Here's a comment from Mattye, recieved via email:

I guess I would say that our conversations strengthen me and in turn strengthen our relationship. What I mean by that is for example; just this weekend Troy and I went on the Mt. Hood Railroad for our anniversary. The trip was fun and there was a man telling about the sights as we went along. The funny part was inevitably just as he would be saying something interesting the train whistle would blow and we wouldn’t be able to hear half of what he said. One thing he spoke about was a building used for storing the fruit from the orchards. I couldn’t hear what he said but because Troy has a background as a produce manager he was able to enlighten us with the information. I learned that they fill those buildings to the top with fruit then they suck the oxygen out of the buildings and fill it with a gas that brings the temperature to just a couple degrees above freezing and that keeps the fruit from ripening. Then they can leave it that way until they are ready to transport them to the grocery stores where we shop. I learned new things on this trip and mostly I give credit to my husband as he was knowledgeable about things that made me smarter. I also know that several of the things he says and does are to make sure I am taken care of. I feel like most of the time when we have an opportunity to be together if I just listen I can learn so much and it makes me proud to be married to a man who is humble yet quite smart.
Mattye

Mona said...

Sara Lyn: Talking in bed is the best -- except when you're a Seminary teacher of course. I once heard a males Seminary teacher tell me that the best he could do is sort of groan and his wife would immediately exclaim: "What do you mean by THAT?"

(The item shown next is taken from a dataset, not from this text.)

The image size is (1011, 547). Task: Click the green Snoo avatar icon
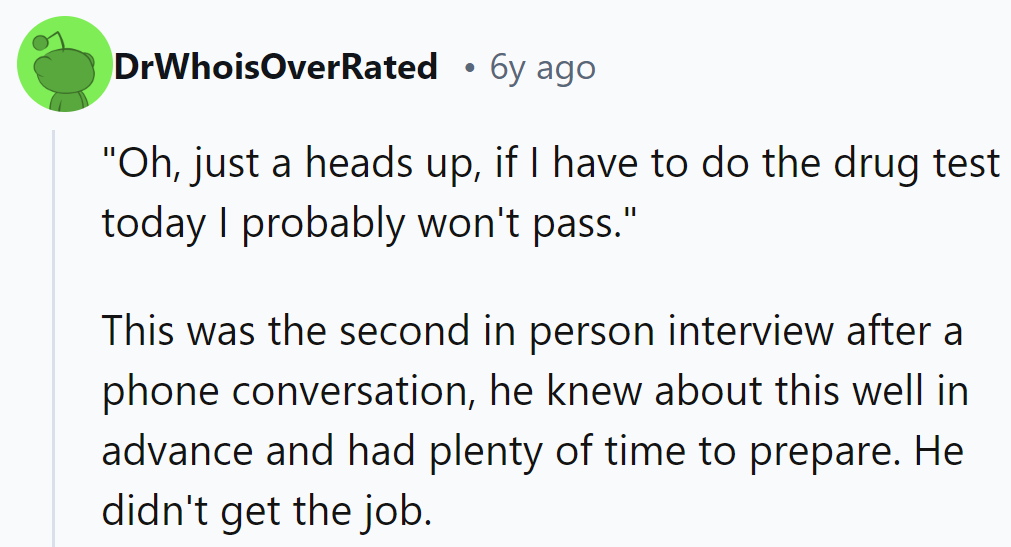(x=66, y=68)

Cougarg: YOU ARE PROFOUND! This is amazing romantic writing:

"What I want, and what I hope I have found is a co-author for the stories that we will write together. I hope to write a multi-volume work, one of those that never seem to end. It will have comedy and tragedy, action and adventure, small moments and stunning drama. It probably will never be adapted for the screen, but I that won't bother me."

I'm sure all my fellow sister
Musers are saying..."Catch this guy NOW!!!!"

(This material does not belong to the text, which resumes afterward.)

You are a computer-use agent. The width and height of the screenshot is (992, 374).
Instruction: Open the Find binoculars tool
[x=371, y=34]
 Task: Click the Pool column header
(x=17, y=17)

Kristy Lynne: Life must be wonderful with you. I'll be your Brian would endure a lot more than poppy diapers, teens and chaperons to be with you. And THANK YOU so much for your kind words about the CD! The image of your little one dancing to "Bountiful" made my day!!!

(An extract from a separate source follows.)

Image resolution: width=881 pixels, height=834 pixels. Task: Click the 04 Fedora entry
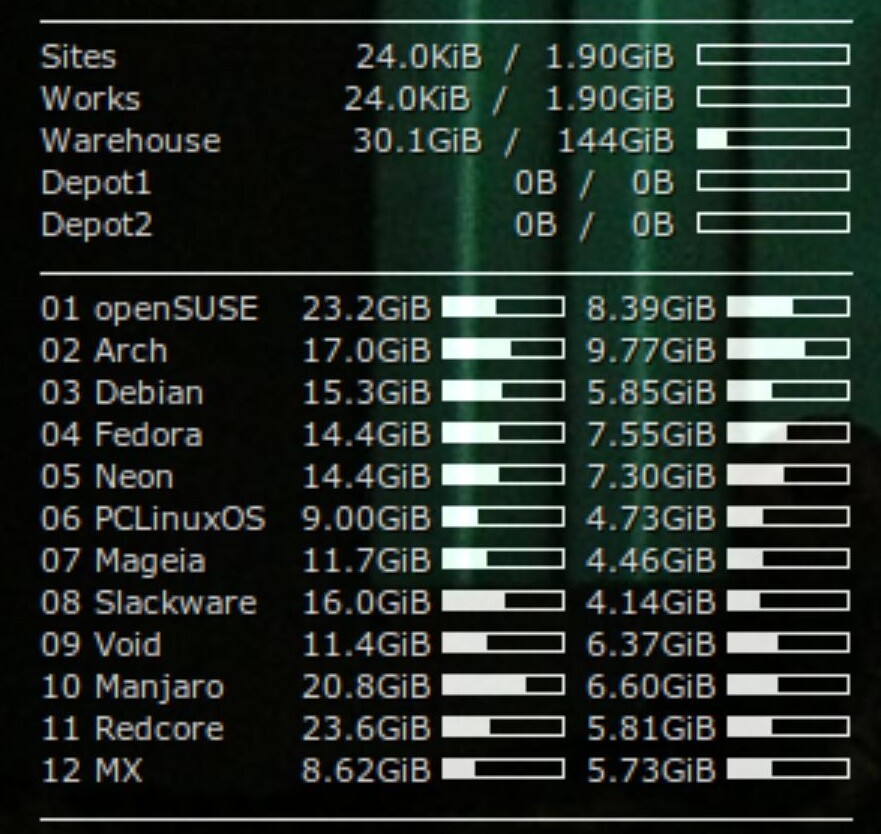[121, 435]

McAullife Bunch: Niagra Falls!?! Too funny. I hope all those who are preparing for marriage are taking note: NOTHING ever quite turns out "as planned" but, as we used to say, "It's an Experience!"

Mattye: How important to listen, admire and respect what knowledge our partner can share with us! On our way to Utah, I found I was monopolizing the conversation, so I started asking questions about the windmills and cell towers we were passing and TA!DA! - Dale was off and running and loving it. Your point about just listening is wonderful. Too many us wives (me included) forget that! THANK YOU!!!!!!

Kira said...

Laughter is a great medication. Anger fades quickly with each dose.

Elisabeth said...

I feel like such a prude. I appreciate everyone’s thoughts on how laughter uplifts their marriage and I must agree. But the conversations my husband and I share are usually pillow talk about our day or issues in our family we are trying to address. We also study our scriptures before bed together as well. What I like about reading together is it gives us an opportunity to learn from one another and for me to remember why I love him so much; because of his love for the gospel. Reading scriptures together helps to deepen my knowledge of the gospel thereby strengthening my testimony, but it also helps me fall in love with my husband all over again as I listen to his wisdom and knowledge. I am so grateful to be married to a man who puts the Lord first in his life. He also helps me laugh too. Words are my love language, so regardless of what we are talking about, any conversation helps me feel loved by my husband and after almost 6 years of marriage I think he is starting to understand that need more.